Transformers: About Summarization

Created on 11 Dec 2019 · 9Comments · Source: huggingface/transformers

❓ Questions & Help

Thank you very much for your wonderful work. I found that some new code for summarization has been added from "pretrained encoder" paper. However, I see only the evaluation part of the code. I want to ask if you will add the code for the training part. Thank you very much!

wontfix

Source

lcl6679292

👍1

Most helpful comment

@TheEdoardo93 I think this is a good encoder-decoder framework based on BERT. In addition to the summary task, it can also do many other generation tasks. If the training code can be integrated into this library, it can be used to finetune more downstream generation tasks. I think this library currently lacks downstream fine-tuning for NLG tasks, such like query generation, generative reading comprehension and other summarization tasks.

lcl6679292 on 12 Dec 2019

👍8

All 9 comments

If you want to look the source code used for training the model, you can look at the source GitHub, in particular you can view the src/train.py, src/train_abstractive.py or src/train_extractive.py Python scripts.

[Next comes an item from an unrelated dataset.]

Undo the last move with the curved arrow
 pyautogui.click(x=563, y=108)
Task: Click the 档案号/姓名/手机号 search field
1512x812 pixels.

TheEdoardo93 on 11 Dec 2019

@TheEdoardo93 Thank you for your reply. I know, will you plan to integrate the source training code into transformers? It is more convenient to use your transformers code for training.

lcl6679292 on 11 Dec 2019

At the moment, I think that it is not on the roadmap. Do you have a particular reason for asking to integrate the training algorithm into this library?

@TheEdoardo93 Thank you for your reply. I know, will you plan to integrate the source training code into transformers? It is more convenient to use your transformers code for training.

TheEdoardo93 on 11 Dec 2019

lcl6679292 on 12 Dec 2019

👍8

Thanks for the help. How do I load the checkpoints model_step_20000.pt that was trained from src/train.py to replace model= BertAbs.from_pretrained("bertabs-finetuned-cnndm")

If you want to look the source code used for training the model, you can look at the source GitHub, in particular you can view the src/train.py, src/train_abstractive.py or src/train_extractive.py Python scripts.

yxlin1 on 19 Dec 2019

👀1

Hello! As I know, you can't load a PyTorch checkpoint _directly_ in BertAbs model, you'll indeed get an error. A PyTorch checkpoint typically contains the model state dict. Therefore, you can try to use the following source code for your task:

> import transformers
> import torch
> from transformers import BertTokenizer
> tokenizer = BertTokenizer.from_pretrained('bert-base-uncased', do_lower_case=True)
> from modeling_bertabs import BertAbs
> model = BertAbs.from_pretrained('bertabs-finetuned-cnndm')
> model.load_state_dict(torch.load(PATH_TO_PT_CHECKPOINT))

where _PATH_TO_PT_CHECKPOINT_ could be e.g. _./input_checkpoints/model_step_20000.pt_.
N.B: this code would work only in the case where the architecture of bertabs-finetuned-cnndm model is equal to the one you're trying to load into, otherwise an error occur!

If this code doesn't work as expected, we can work together in order to solve your problem :)

Thanks for the help. How do I load the checkpoints model_step_20000.pt that was trained from src/train.py to replace model= BertAbs.from_pretrained("bertabs-finetuned-cnndm")

If you want to look the source code used for training the model, you can look at the source GitHub, in particular you can view the src/train.py, src/train_abstractive.py or src/train_extractive.py Python scripts.

TheEdoardo93 on 19 Dec 2019

Its Important!! ADD IT.

shashankMadan-designEsthetics on 27 Dec 2019

This issue has been automatically marked as stale because it has not had recent activity. It will be closed if no further activity occurs. Thank you for your contributions.

stale[bot] on 25 Feb 2020

@TheEdoardo93 is there any way to load a pretrained model with different architecture? I used the source library to train a model with source embedding size of 1024 instead of 512 as in the pretrained one as 512 was too small for my data.